The good news? Federal Reserve Chair Ben Bernanke is getting the boot. The bad news? His replacement looks no better.
Last Thursday, the Senate Banking committee voted to place Janet Yellen as head of the Federal Reserve. The full body of august solons is expected to confirm this nomination, electing her as head honcho and chief cook (kook?) at the nation’s quasi-private/quasi-public central bank.
I am sure there are folks who look on this passing of the baton with a sort of patriotic piety. I know there are Democrats who rejoice in a banker referred to by Reuters as “a monetary policy dove who puts more weight on driving down high unemployment than the risk this will ignite future inflation.…”
Of course, the Fed has already pumped trillions into the system. A burgeoning employment boom has not resulted. To say the least.

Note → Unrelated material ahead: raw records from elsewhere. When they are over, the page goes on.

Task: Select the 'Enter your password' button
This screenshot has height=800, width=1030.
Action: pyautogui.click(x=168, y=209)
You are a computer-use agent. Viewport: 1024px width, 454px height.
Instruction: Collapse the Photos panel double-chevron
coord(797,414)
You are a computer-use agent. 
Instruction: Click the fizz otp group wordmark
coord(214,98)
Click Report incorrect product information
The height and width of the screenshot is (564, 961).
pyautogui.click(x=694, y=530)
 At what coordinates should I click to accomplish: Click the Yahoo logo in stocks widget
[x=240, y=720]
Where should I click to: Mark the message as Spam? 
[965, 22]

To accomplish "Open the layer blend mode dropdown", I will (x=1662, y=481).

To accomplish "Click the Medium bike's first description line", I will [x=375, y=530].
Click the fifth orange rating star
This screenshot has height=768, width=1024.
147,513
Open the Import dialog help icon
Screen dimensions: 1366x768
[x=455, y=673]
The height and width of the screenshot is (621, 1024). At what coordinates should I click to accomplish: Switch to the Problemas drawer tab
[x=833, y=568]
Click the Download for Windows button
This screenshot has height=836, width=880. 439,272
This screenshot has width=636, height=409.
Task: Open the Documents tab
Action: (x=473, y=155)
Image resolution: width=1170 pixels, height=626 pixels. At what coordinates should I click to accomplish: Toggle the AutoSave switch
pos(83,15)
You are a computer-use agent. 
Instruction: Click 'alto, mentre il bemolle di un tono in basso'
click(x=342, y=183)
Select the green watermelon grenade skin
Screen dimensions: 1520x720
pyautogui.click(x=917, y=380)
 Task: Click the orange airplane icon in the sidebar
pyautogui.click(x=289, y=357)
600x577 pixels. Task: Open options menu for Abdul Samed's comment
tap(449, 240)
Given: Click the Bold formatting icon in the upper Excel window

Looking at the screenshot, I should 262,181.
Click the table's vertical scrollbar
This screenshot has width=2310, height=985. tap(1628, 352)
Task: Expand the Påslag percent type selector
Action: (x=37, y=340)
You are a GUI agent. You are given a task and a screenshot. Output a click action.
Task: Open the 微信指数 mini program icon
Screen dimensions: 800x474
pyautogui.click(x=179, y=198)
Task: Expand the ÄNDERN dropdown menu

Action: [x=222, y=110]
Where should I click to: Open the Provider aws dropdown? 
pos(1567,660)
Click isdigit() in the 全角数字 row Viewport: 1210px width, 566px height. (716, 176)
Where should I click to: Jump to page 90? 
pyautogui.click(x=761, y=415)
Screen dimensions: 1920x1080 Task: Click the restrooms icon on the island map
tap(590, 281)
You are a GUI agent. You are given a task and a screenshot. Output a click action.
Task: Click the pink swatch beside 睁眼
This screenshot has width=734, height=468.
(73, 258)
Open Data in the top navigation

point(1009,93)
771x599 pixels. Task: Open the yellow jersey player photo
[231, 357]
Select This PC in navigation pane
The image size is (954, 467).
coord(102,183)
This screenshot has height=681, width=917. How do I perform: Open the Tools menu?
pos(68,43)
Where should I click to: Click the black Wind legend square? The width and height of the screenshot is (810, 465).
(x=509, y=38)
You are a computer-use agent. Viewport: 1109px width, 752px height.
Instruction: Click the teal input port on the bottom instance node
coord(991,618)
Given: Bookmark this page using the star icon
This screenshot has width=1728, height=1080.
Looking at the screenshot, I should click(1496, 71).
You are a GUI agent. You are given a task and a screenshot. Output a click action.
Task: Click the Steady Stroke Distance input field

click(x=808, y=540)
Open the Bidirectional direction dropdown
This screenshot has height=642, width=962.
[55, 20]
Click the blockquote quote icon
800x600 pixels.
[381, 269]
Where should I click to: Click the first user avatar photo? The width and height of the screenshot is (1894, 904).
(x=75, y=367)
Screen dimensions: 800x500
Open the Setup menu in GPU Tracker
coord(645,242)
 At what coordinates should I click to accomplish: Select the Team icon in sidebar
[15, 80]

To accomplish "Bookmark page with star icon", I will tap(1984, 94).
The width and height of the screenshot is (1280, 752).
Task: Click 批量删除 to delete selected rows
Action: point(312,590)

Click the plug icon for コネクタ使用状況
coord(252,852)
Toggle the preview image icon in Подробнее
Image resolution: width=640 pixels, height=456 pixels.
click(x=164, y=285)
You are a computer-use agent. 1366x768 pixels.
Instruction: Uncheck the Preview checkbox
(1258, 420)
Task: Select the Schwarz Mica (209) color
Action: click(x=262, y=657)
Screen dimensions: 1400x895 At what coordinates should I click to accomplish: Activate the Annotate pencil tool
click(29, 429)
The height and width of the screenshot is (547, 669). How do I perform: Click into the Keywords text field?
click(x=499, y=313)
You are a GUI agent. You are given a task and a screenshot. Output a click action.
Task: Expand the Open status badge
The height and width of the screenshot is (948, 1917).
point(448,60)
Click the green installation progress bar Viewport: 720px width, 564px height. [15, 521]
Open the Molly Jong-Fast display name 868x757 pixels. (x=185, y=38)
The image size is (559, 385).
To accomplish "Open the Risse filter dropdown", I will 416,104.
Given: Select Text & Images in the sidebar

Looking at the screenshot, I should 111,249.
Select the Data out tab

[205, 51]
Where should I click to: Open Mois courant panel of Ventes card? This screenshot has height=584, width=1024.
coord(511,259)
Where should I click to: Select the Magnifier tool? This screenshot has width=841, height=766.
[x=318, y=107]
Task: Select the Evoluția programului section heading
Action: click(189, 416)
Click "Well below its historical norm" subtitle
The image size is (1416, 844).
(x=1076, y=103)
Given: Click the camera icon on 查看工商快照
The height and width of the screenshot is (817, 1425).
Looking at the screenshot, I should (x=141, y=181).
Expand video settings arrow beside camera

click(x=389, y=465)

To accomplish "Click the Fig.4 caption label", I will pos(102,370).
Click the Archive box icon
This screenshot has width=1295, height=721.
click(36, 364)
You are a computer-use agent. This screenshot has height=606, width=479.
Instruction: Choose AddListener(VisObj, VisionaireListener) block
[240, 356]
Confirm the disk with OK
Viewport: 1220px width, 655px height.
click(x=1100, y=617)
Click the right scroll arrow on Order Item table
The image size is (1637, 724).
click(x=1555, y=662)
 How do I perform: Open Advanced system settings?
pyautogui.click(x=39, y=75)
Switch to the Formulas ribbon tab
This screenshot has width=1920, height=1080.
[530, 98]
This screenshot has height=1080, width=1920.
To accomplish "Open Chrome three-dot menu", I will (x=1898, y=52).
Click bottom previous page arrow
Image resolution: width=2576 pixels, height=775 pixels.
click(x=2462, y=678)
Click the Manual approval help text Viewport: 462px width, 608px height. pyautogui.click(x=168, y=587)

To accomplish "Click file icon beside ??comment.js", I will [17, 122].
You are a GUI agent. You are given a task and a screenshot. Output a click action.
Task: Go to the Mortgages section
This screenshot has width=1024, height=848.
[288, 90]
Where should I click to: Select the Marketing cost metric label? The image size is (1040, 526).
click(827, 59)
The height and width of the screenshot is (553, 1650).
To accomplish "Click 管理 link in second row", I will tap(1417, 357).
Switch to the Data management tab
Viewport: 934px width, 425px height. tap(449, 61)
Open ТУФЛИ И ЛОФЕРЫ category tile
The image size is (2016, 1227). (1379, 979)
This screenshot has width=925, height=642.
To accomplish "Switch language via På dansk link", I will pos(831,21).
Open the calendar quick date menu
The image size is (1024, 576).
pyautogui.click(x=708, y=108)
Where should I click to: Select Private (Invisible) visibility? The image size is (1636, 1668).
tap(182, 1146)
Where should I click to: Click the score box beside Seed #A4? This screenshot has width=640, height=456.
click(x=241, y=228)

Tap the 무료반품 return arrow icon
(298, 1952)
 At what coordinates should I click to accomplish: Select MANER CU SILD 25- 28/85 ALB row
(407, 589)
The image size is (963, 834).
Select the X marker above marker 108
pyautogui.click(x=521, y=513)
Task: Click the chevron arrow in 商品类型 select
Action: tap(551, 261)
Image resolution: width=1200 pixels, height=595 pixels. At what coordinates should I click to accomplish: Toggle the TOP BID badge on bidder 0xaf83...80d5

Reviewing the current situation, and the likely appointment, economist Gerarld P. O’Driscoll, Jr., reminds us of the big truth about those who push at the Veil of Money: “the Fed is not capable of stimulating job creation, at least not in a sustained way over time.” What the Fed has succeeded in doing, in recent years, is prop up our benighted federal government’s continuing crisis of over-spending: “Congress and the president have been spared a fiscal crisis, and thus repeatedly punted on fiscal reform.”
Problem is, no one really believes debt accumulation or monetary back-up make for a sustainable policy: at some point, O’Driscoll tells us, rising interest rates will “precipitate a crisis.”
I wouldn’t want to be in charge at the Fed when that happens.
So, some sympathy for Ms. Yellen.
This is Common Sense. I’m Paul Jacob.